* **Goal of the exercise**
Check each line of the material for "left" and report how many lines have it, with nothing added.

----

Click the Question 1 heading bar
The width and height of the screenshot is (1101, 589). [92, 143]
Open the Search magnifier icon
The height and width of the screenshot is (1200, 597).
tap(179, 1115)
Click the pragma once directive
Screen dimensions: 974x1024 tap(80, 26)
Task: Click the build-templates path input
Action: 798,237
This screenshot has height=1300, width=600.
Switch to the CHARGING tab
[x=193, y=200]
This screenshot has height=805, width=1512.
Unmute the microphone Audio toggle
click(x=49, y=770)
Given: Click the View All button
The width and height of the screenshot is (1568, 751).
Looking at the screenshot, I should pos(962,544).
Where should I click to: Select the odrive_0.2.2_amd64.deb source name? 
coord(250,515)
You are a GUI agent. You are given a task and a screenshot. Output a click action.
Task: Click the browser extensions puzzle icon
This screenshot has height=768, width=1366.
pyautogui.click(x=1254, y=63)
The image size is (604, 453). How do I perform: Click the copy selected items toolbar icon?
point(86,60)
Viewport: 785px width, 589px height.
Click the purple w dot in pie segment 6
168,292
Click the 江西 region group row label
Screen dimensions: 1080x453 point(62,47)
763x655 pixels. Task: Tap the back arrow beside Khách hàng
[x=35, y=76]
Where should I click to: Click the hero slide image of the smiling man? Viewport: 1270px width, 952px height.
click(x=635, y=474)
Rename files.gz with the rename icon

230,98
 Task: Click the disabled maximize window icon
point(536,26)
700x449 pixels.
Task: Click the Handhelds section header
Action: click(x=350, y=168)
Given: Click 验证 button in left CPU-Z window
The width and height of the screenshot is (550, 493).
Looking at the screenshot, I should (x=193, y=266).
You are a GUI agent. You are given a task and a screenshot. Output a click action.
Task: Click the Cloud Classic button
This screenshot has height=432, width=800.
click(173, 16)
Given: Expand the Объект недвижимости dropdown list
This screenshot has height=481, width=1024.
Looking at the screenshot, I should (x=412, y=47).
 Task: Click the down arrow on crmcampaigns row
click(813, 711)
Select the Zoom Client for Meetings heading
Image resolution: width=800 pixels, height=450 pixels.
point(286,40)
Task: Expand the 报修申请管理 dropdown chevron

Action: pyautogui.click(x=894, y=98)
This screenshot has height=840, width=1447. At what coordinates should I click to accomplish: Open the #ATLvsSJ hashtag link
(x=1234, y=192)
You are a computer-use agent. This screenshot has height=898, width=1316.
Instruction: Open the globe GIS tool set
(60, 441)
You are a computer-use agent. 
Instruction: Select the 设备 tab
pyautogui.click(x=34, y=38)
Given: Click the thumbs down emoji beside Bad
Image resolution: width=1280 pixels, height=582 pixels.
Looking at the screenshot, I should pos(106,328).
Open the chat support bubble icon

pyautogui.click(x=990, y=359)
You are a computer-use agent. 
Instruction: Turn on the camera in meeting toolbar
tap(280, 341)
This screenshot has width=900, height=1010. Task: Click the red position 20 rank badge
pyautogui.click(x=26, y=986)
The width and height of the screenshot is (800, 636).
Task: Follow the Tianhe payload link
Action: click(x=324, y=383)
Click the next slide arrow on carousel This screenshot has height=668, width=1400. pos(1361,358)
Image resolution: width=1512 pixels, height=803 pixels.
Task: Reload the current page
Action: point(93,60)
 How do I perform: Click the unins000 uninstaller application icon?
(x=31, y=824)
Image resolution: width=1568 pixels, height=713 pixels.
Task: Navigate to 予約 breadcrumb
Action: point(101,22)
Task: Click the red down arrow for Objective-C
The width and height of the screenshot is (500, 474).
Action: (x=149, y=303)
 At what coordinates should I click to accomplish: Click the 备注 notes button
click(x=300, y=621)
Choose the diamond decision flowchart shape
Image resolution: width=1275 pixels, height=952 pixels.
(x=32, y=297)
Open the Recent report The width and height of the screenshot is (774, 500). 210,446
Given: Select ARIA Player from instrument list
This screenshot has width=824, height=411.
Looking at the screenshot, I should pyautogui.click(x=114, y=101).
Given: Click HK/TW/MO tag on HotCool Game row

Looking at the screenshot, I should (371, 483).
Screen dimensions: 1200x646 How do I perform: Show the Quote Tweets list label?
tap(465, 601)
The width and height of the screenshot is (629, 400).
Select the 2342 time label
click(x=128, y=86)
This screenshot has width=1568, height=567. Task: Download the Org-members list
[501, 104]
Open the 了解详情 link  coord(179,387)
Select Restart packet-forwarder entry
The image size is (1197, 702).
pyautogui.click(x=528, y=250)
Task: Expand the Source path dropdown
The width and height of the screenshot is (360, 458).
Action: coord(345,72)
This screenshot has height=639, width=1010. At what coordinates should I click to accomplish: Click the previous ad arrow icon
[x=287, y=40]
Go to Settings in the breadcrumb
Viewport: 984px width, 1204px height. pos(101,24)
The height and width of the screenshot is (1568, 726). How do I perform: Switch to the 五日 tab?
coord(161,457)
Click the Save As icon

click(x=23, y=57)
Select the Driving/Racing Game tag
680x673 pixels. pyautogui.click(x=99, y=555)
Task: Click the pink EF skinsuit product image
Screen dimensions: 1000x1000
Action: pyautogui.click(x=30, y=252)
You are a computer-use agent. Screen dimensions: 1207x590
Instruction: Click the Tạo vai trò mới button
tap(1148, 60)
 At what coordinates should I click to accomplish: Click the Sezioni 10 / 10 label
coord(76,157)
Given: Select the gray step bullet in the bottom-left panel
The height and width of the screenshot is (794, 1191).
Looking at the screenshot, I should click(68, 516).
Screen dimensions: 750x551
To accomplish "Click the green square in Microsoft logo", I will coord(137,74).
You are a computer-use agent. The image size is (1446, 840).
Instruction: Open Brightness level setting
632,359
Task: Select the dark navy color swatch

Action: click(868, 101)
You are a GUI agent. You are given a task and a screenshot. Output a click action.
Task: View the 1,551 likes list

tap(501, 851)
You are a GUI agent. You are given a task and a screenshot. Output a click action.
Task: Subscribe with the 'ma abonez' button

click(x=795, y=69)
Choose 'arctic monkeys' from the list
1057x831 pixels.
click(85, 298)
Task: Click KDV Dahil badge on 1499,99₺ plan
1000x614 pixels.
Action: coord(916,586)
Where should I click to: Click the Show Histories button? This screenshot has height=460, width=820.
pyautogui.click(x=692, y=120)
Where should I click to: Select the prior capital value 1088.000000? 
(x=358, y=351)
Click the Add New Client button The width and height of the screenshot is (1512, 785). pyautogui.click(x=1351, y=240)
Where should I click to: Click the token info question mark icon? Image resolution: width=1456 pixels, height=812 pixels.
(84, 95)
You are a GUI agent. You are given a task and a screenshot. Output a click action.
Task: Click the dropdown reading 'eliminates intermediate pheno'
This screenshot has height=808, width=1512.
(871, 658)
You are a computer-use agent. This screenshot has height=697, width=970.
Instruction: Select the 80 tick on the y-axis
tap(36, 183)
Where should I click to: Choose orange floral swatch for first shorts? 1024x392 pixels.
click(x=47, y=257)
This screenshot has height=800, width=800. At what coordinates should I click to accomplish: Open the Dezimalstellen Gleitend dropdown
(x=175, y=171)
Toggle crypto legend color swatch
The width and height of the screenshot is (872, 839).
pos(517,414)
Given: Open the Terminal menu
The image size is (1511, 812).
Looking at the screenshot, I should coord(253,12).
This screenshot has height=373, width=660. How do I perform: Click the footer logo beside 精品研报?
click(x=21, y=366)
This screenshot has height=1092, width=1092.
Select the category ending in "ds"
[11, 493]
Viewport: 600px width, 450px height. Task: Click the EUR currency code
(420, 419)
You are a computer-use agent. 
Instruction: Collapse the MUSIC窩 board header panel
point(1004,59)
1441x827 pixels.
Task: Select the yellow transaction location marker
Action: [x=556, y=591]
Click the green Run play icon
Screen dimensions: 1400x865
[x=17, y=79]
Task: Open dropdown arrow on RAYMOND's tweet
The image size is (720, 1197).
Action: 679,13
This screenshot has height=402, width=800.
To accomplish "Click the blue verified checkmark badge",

----

* **Reply**
2